The expression “no pain, no gain” was first coined by Benjamin Franklin in 1734 (as “There are no gains without pains”), but became particularly popular in its modern form as a motivational phrase used by exercise gurus of the 1980s. You can hear the expression being used in this clip from the 1987 movie Superman IV where Superman goes to the gym as his alter ego Clark Kent:

The expression is also used in other contexts, to suggest that anything you really want is worth making an effort for.

Did you know?

In carpentry, a gain is also a notch cut in a piece of wood for another piece to slot into or to fit a hinge into.

Other forms

gainable (adjective)

Origin

Gain dates back to the mid-15th century.
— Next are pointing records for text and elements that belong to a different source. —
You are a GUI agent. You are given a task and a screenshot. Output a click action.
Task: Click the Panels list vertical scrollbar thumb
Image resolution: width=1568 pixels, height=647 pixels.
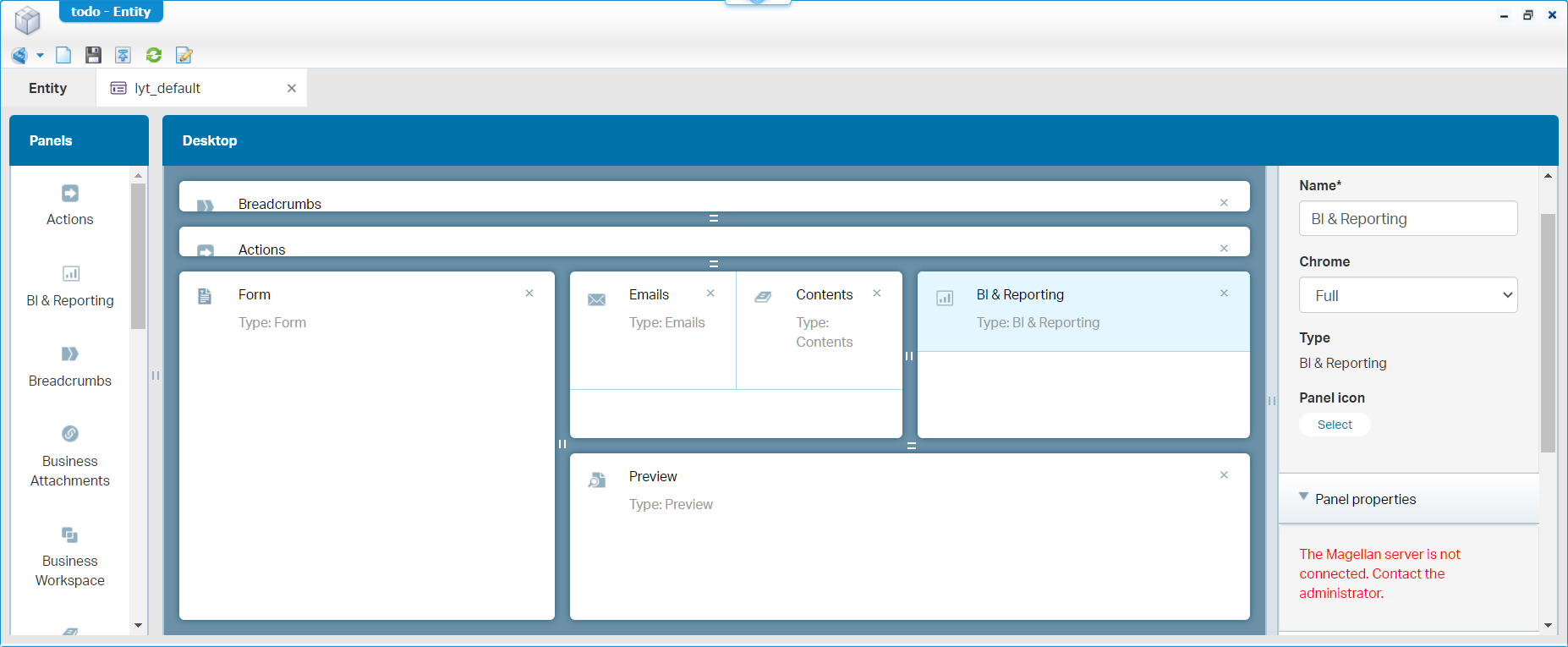pyautogui.click(x=138, y=255)
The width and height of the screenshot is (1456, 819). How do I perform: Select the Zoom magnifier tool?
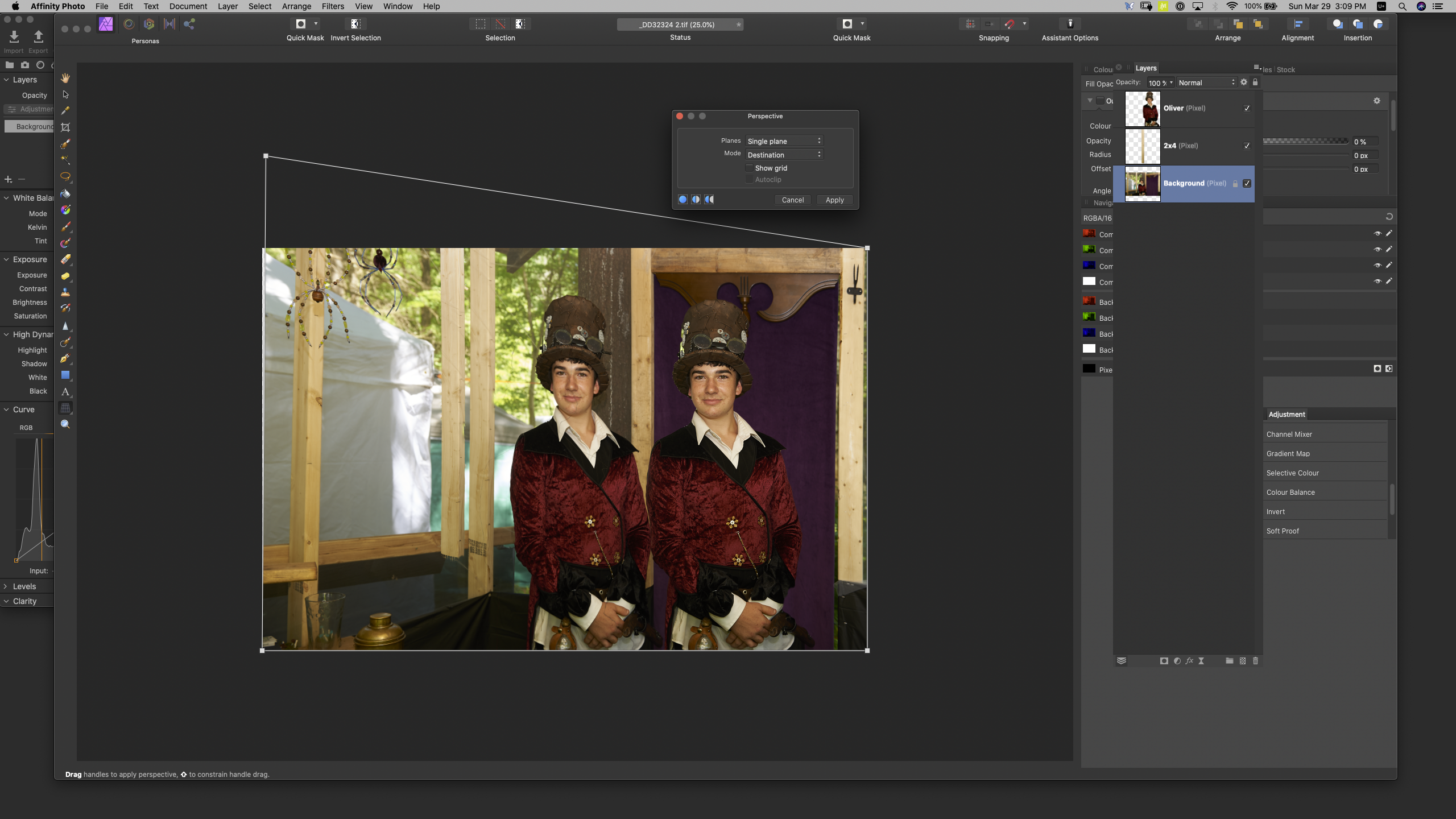(65, 424)
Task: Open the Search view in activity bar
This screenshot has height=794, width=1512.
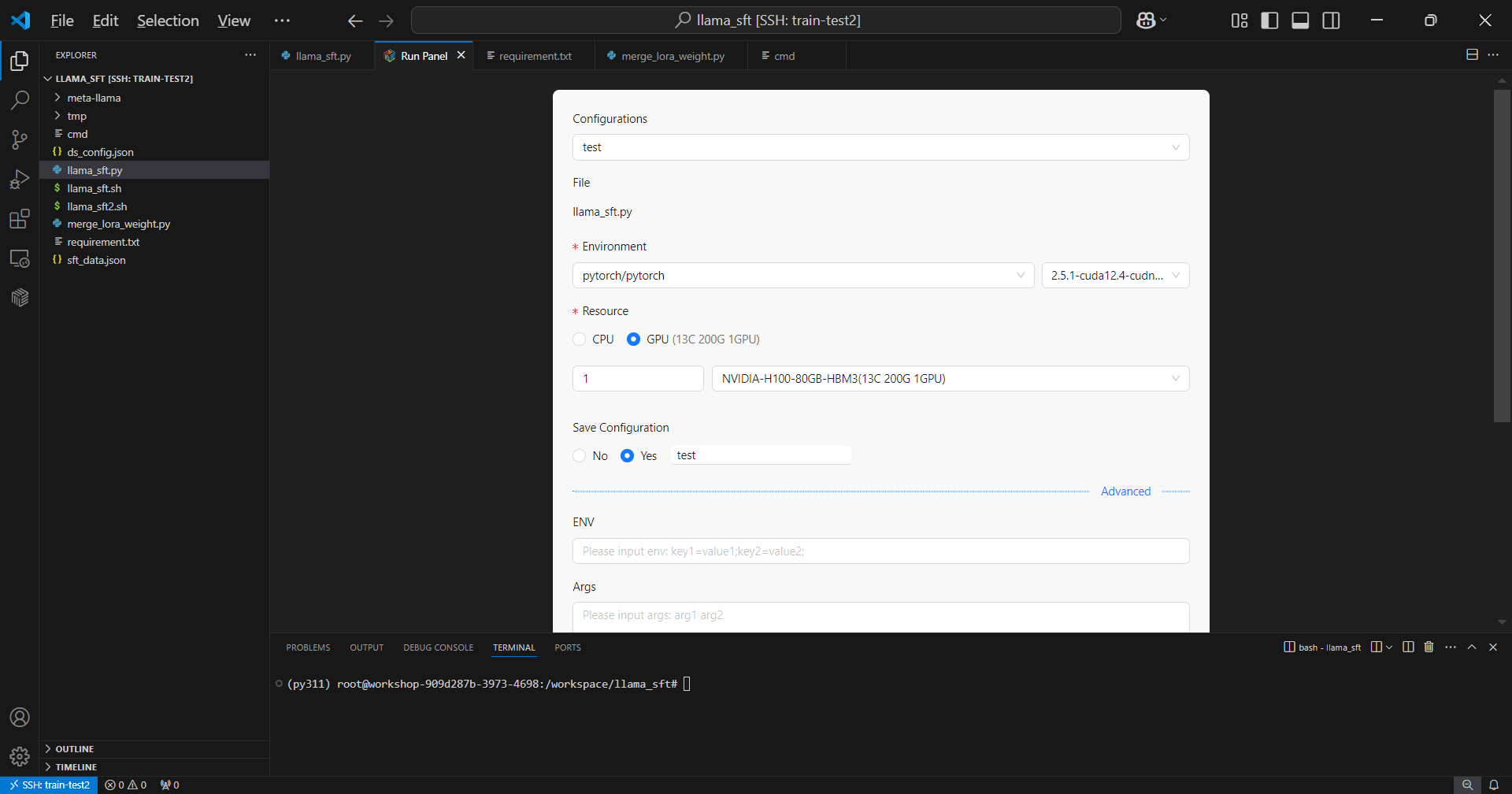Action: [x=20, y=100]
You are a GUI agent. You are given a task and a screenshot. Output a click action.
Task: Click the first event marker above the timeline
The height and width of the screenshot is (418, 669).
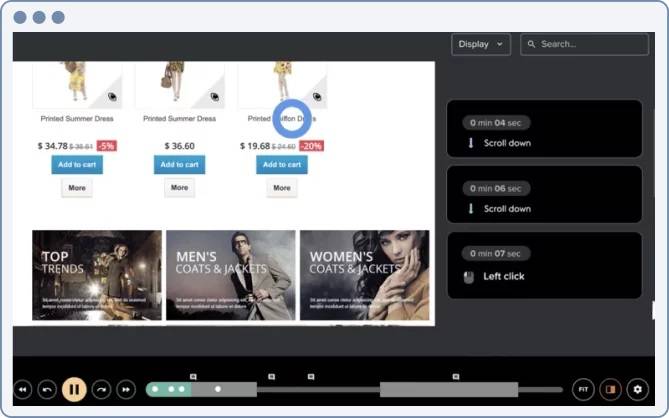tap(192, 377)
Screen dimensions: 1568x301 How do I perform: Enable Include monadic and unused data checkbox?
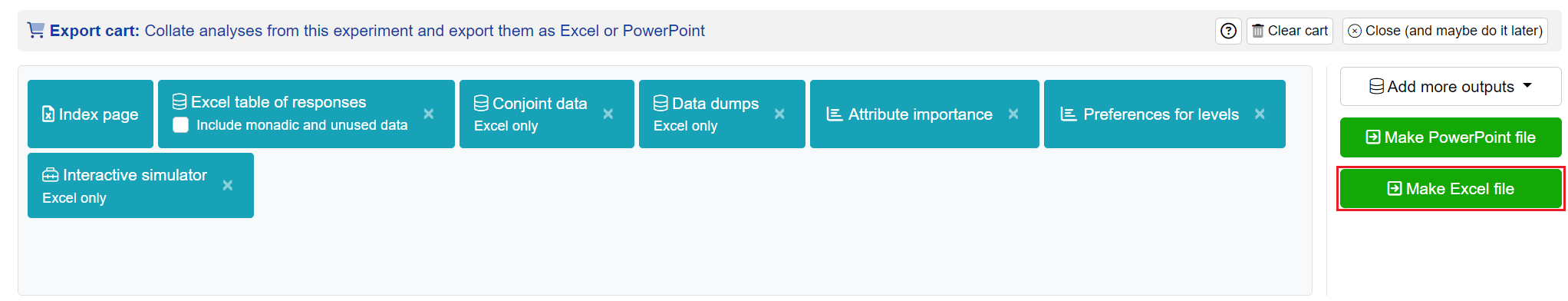pos(181,125)
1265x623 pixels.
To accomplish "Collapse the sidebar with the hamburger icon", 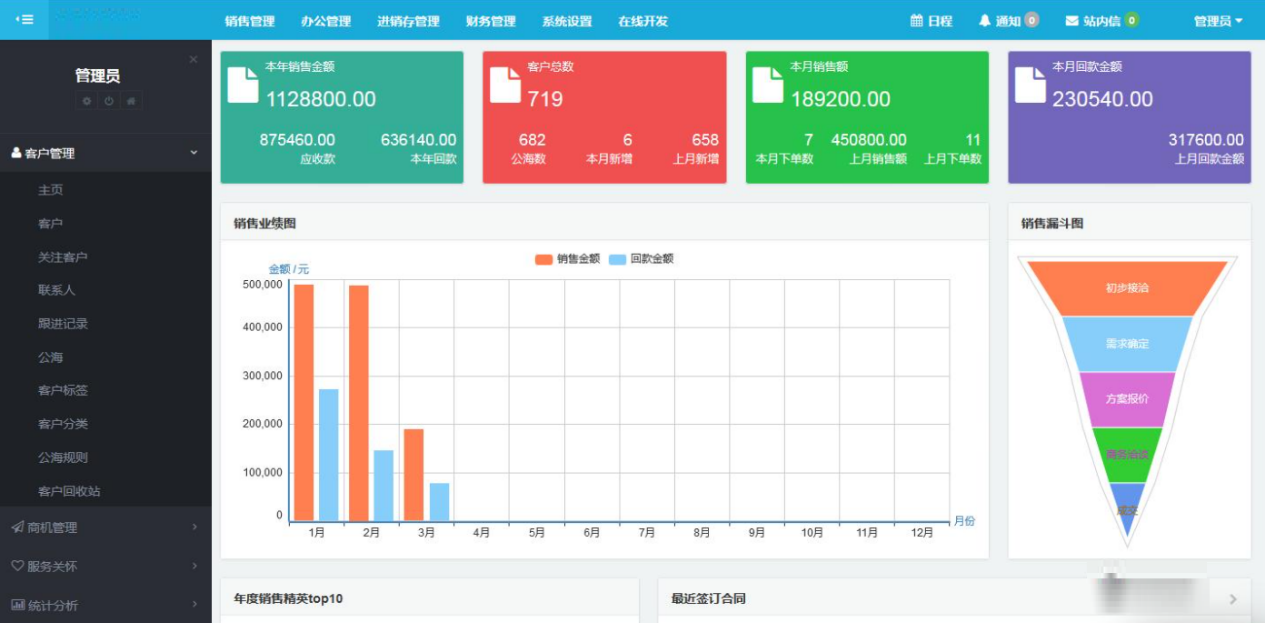I will click(x=24, y=20).
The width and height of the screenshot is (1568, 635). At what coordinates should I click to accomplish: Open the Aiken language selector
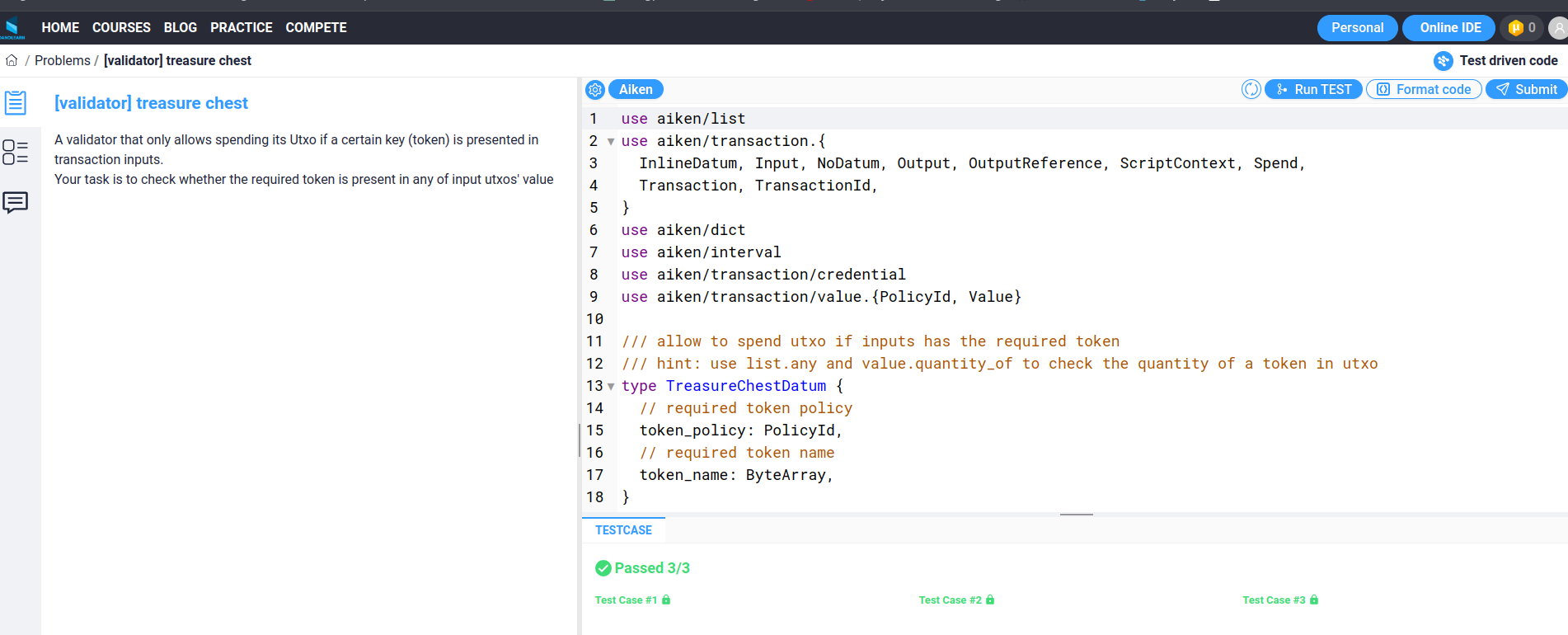(x=636, y=90)

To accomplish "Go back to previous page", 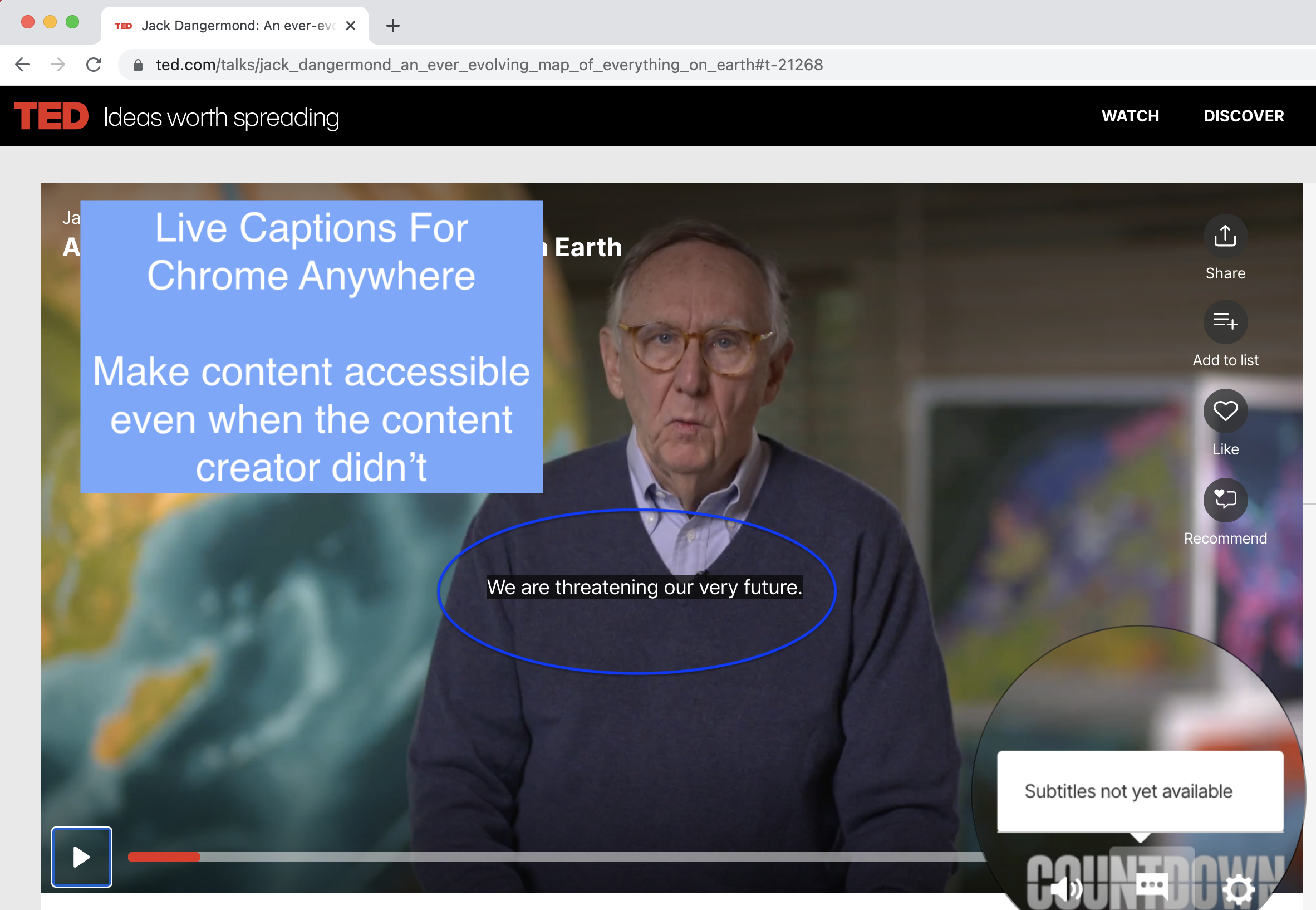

The noun, meaning ‘something that has been acquired,’ comes from the Middle French gain and the Old French gaaigne (which meant ‘profit, advantage or gain,’ as well as ‘work or business,’ ‘booty or prey’ and even ‘arable land’). While only a few of those meanings made it into the English gain, there was another related word in Late Middle English, gainage, which meant ‘profit from farming’ (late 14th century), with its related words gaineier (farmer) and gainerie (farm).The meaning ‘an increase,’ such as in weight gain, is from the mid-19th century. The verb, meaning ‘obtain as profit,’ which first appeared in English in the early 16th century, took the same path as the noun: it comes from the Middle French verb gagner, and the Old French gaaignier (‘to earn or gain,’ ‘to trade,’ and ‘to capture or win,’ as well as ‘to work in the fields or cultivate land’). The meaning ‘to obtain through effort’ is from the mid-16th century, and the intransitive sense ‘to profit’ is from the late 16th century. The meaning ‘to arrive’ somewhere is from around the year 1600, and ‘to gain ground’ first appeared in military use in the early 17th century. While the noun and the verb made their way into English through their respective Middle French counterparts, the Old French noun almost certainly comes from the verb. It can be traced back to the Frankish waidanjan (‘to hunt or forage,’ and ‘to graze or pasture’), from the Proto-Germanic waithanjan (to hunt or plunder). It can be traced back to the Proto-Indo-European root weie-, meaning ‘to go after, strive for or desire,’ and is related to the Old High German weidanōn (to hunt or forage for food), the Old English waþ (pronounced wath, with the th like thought, and meaning ‘hunting’), the German Weide (pasture) and the Old Norse veiðr (hunting, fishing).